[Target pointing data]
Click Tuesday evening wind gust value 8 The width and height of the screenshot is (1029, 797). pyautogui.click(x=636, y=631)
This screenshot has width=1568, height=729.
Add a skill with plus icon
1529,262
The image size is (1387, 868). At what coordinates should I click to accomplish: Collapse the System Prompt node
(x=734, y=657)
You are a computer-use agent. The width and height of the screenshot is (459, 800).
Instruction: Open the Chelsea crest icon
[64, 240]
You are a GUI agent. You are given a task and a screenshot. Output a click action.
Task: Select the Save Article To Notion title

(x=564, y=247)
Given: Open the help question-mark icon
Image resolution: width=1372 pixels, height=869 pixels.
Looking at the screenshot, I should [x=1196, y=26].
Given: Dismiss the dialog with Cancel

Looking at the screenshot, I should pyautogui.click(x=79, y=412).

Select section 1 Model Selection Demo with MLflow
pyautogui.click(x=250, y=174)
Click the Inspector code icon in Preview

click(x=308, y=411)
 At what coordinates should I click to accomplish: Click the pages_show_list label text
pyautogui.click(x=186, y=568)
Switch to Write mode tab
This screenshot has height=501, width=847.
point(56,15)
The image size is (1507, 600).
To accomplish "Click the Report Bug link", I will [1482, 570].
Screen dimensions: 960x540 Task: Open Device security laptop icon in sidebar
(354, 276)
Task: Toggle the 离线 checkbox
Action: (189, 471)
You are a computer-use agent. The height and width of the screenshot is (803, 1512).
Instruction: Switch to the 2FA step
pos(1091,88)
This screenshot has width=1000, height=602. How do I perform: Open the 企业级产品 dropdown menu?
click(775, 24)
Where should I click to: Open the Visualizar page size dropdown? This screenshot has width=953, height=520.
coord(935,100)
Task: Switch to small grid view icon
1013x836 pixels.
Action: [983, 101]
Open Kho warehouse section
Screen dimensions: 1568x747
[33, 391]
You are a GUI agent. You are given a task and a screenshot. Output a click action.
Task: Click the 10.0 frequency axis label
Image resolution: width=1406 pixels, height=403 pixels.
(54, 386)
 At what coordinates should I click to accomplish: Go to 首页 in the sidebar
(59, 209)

Do this: Rescale everything from the line containing "This screenshot has width=1000, height=602." down to the line containing "coord(935,100)", and give those lines again with their requests. Multiply each coordinate in the answers by 2.15 and round to whole numbers, with halves rounding up. Leave all numbers in the requests unchanged.

Written solution:
This screenshot has width=1000, height=602. How do I perform: Open the 企业级产品 dropdown menu?
click(1666, 52)
Where should I click to: Open the Visualizar page size dropdown? This screenshot has width=953, height=520.
coord(2010,215)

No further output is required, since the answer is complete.